> [YOUR OBJECTIVE] The lines from the start of the records below through the line containing "winterbier (24, 1424)" are to be copied exactly, both ends included, with nothing added.

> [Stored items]

- - - - - - -

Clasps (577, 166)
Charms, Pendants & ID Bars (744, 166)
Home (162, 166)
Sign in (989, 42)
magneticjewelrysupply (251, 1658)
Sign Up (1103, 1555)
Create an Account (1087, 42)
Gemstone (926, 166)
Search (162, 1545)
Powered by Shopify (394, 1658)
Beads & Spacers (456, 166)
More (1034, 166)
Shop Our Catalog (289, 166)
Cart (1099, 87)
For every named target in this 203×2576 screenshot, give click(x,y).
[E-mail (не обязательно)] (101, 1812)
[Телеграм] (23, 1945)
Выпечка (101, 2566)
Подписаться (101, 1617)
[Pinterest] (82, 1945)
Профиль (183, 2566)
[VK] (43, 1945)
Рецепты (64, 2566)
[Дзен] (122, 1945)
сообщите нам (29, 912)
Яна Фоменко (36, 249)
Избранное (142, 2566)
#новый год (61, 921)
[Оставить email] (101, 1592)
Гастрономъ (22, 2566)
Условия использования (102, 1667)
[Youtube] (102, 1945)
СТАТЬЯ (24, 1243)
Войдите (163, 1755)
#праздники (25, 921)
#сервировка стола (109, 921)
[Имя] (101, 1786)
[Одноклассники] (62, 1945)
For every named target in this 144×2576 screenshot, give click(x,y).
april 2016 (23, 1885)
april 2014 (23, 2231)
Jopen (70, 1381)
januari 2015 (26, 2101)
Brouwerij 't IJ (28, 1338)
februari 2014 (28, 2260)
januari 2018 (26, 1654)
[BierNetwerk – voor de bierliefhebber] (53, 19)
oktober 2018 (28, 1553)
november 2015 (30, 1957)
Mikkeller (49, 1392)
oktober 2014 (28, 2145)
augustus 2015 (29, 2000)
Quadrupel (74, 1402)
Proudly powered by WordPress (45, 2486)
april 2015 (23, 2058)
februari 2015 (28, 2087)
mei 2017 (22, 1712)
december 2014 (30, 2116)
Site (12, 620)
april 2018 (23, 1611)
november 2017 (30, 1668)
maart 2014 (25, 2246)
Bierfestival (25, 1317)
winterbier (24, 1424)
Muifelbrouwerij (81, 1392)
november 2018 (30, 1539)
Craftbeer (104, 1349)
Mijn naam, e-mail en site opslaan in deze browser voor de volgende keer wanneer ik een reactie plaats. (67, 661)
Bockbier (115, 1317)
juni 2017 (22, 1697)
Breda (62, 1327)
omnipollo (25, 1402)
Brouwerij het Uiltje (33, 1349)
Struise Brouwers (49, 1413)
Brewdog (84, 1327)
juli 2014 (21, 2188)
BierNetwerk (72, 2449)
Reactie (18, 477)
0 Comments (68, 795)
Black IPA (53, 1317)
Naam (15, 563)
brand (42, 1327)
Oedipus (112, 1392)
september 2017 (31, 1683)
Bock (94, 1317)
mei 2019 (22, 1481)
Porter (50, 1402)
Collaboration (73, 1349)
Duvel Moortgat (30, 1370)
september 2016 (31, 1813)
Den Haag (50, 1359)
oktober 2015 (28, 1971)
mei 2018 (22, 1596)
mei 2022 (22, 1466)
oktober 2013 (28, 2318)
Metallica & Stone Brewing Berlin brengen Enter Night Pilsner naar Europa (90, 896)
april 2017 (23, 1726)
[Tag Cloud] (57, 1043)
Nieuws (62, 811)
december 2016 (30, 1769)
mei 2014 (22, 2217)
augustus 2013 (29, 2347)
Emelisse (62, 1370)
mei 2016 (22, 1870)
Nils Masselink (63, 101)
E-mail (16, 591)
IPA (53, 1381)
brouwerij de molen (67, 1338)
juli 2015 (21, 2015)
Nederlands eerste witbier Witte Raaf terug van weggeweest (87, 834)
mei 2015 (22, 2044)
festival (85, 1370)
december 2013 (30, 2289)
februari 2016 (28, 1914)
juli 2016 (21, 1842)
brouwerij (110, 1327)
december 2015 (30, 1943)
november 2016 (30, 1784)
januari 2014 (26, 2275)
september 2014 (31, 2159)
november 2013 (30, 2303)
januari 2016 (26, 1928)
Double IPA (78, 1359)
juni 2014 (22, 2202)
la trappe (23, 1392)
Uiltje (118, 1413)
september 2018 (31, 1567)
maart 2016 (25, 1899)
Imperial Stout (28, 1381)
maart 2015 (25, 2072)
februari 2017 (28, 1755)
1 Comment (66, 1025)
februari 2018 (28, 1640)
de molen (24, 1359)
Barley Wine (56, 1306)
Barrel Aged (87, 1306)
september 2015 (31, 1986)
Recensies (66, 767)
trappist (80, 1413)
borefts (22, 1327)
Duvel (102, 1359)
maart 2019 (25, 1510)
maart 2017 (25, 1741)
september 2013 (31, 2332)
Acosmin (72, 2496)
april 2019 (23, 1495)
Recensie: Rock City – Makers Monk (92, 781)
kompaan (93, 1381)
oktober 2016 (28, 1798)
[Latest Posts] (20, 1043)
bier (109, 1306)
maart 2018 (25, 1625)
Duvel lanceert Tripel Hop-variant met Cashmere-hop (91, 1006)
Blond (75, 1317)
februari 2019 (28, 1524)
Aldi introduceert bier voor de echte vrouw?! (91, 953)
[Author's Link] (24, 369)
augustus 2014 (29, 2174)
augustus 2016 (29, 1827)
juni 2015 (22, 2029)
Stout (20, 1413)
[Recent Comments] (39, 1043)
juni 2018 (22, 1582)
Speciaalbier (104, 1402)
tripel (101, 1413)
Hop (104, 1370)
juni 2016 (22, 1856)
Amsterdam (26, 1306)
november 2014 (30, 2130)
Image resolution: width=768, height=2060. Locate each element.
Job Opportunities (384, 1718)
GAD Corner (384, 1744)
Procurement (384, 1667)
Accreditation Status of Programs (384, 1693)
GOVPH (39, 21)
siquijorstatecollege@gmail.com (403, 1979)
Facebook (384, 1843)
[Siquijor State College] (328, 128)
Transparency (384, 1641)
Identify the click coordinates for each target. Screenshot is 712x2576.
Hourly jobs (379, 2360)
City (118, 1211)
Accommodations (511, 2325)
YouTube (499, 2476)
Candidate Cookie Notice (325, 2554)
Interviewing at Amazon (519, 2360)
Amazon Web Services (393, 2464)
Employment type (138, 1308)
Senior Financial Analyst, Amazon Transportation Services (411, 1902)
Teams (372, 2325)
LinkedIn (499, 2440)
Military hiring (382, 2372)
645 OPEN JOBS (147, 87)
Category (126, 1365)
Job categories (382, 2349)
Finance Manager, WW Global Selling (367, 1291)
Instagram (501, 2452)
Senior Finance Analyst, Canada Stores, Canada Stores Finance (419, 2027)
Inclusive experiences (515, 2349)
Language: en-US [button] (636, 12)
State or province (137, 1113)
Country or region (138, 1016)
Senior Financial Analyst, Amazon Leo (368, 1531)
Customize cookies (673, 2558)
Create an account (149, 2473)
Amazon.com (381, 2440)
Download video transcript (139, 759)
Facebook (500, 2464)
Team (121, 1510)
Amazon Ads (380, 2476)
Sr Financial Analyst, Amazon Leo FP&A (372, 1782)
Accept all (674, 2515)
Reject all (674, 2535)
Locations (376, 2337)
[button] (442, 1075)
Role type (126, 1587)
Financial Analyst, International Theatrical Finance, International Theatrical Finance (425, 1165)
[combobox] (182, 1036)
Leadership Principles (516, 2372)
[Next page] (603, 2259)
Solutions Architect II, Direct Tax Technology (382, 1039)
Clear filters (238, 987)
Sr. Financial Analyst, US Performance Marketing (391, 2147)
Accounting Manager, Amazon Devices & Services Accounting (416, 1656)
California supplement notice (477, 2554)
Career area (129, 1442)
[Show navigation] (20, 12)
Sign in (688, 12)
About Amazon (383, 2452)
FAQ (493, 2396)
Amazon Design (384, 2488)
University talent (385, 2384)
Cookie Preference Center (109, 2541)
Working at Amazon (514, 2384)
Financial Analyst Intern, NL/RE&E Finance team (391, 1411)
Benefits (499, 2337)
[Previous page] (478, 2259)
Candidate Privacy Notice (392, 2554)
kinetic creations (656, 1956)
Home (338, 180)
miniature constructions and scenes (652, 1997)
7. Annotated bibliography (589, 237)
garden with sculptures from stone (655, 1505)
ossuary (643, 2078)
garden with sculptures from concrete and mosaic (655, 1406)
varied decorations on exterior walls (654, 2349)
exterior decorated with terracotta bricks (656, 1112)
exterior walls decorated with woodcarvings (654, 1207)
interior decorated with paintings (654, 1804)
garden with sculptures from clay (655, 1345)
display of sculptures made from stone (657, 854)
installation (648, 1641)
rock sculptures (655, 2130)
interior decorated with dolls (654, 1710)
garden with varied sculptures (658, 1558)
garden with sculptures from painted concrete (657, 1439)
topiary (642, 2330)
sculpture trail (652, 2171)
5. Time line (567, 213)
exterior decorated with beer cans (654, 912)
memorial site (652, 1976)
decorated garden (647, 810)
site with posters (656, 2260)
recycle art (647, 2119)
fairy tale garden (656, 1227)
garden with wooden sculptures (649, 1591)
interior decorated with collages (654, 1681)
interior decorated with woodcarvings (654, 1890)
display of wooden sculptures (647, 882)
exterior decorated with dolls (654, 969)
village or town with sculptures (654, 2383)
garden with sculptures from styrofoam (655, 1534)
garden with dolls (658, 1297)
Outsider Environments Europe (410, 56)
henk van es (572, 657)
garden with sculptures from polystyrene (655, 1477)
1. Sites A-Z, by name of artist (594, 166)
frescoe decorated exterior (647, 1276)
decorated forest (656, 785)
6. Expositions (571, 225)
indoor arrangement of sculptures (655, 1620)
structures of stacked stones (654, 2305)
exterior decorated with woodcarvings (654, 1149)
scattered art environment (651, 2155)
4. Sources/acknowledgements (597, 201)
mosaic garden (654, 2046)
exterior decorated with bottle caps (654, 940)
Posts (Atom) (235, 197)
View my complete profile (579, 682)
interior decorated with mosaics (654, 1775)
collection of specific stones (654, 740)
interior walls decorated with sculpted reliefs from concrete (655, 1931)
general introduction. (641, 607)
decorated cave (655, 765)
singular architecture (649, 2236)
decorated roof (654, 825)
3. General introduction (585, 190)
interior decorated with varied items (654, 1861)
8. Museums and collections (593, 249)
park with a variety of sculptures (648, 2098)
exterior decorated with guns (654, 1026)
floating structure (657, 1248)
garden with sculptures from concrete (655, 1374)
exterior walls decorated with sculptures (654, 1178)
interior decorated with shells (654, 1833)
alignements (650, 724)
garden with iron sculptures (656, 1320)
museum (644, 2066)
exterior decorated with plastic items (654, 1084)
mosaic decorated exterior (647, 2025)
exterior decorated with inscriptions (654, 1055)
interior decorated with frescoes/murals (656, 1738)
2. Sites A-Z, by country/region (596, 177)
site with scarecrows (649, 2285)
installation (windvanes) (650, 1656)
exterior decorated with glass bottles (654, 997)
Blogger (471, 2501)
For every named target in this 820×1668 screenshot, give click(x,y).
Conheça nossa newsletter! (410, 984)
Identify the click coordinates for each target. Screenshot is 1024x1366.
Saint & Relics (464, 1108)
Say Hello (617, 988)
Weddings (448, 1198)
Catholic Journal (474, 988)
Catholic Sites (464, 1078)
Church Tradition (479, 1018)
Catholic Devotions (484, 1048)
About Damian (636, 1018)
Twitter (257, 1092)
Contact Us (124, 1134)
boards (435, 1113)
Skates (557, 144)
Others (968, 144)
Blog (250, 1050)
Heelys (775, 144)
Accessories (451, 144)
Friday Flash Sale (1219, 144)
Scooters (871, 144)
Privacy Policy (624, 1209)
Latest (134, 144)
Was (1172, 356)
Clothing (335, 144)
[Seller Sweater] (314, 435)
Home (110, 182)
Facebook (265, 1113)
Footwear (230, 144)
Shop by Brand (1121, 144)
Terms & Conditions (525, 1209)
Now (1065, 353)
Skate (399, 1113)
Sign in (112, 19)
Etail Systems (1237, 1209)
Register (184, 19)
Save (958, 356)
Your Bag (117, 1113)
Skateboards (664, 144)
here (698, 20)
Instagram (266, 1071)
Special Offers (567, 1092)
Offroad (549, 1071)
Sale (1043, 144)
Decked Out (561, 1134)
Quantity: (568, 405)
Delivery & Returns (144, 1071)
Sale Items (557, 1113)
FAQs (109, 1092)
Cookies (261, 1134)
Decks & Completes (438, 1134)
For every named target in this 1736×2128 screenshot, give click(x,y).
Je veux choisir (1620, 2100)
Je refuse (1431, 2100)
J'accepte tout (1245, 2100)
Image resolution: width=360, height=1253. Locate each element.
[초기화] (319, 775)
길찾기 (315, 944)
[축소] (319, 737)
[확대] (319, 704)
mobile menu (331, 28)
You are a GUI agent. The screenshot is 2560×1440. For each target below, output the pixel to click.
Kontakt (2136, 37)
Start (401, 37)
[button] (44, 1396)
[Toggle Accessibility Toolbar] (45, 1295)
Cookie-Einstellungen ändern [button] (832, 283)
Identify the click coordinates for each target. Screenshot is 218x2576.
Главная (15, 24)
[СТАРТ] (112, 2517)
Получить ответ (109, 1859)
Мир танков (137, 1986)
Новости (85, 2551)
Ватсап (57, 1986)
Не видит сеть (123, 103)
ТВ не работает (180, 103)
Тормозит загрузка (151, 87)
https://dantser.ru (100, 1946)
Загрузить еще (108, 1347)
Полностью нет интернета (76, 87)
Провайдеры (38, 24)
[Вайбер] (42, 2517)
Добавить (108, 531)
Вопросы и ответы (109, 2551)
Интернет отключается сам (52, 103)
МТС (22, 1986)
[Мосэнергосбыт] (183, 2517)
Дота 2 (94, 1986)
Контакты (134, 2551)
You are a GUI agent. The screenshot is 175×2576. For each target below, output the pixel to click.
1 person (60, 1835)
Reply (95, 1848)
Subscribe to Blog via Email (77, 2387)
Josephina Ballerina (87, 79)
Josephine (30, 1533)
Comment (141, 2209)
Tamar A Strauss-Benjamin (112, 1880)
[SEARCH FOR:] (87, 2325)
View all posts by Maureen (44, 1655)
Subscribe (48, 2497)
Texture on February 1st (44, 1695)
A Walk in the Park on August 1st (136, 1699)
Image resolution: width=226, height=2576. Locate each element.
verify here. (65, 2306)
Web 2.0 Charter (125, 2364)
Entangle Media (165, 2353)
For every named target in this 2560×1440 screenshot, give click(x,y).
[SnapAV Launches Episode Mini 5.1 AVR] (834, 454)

- - - - - - -

> [SOLUTION FOR THIS PROBLEM]
Clasps (577, 166)
Charms, Pendants & ID Bars (744, 166)
Home (162, 166)
Sign in (989, 42)
magneticjewelrysupply (251, 1658)
Sign Up (1103, 1555)
Create an Account (1087, 42)
Gemstone (926, 166)
Search (162, 1545)
Powered by Shopify (394, 1658)
Beads & Spacers (456, 166)
More (1034, 166)
Shop Our Catalog (289, 166)
Cart (1099, 87)
For every named target in this 203×2576 screenshot, give click(x,y).
[E-mail (не обязательно)] (101, 1812)
[Телеграм] (23, 1945)
Выпечка (101, 2566)
Подписаться (101, 1617)
[Pinterest] (82, 1945)
Профиль (183, 2566)
[VK] (43, 1945)
Рецепты (64, 2566)
[Дзен] (122, 1945)
сообщите нам (29, 912)
Яна Фоменко (36, 249)
Избранное (142, 2566)
#новый год (61, 921)
[Оставить email] (101, 1592)
Гастрономъ (22, 2566)
Условия использования (102, 1667)
[Youtube] (102, 1945)
СТАТЬЯ (24, 1243)
Войдите (163, 1755)
#праздники (25, 921)
#сервировка стола (109, 921)
[Имя] (101, 1786)
[Одноклассники] (62, 1945)
For every named target in this 144×2576 screenshot, give click(x,y).
april 2016 (23, 1885)
april 2014 (23, 2231)
Jopen (70, 1381)
januari 2015 (26, 2101)
Brouwerij 't IJ (28, 1338)
februari 2014 (28, 2260)
januari 2018 (26, 1654)
[BierNetwerk – voor de bierliefhebber] (53, 19)
oktober 2018 (28, 1553)
november 2015 (30, 1957)
Mikkeller (49, 1392)
oktober 2014 (28, 2145)
augustus 2015 (29, 2000)
Quadrupel (74, 1402)
Proudly powered by WordPress (45, 2486)
april 2015 (23, 2058)
februari 2015 (28, 2087)
mei 2017 (22, 1712)
december 2014 (30, 2116)
Site (12, 620)
april 2018 (23, 1611)
november 2017 (30, 1668)
maart 2014 (25, 2246)
Bierfestival (25, 1317)
winterbier (24, 1424)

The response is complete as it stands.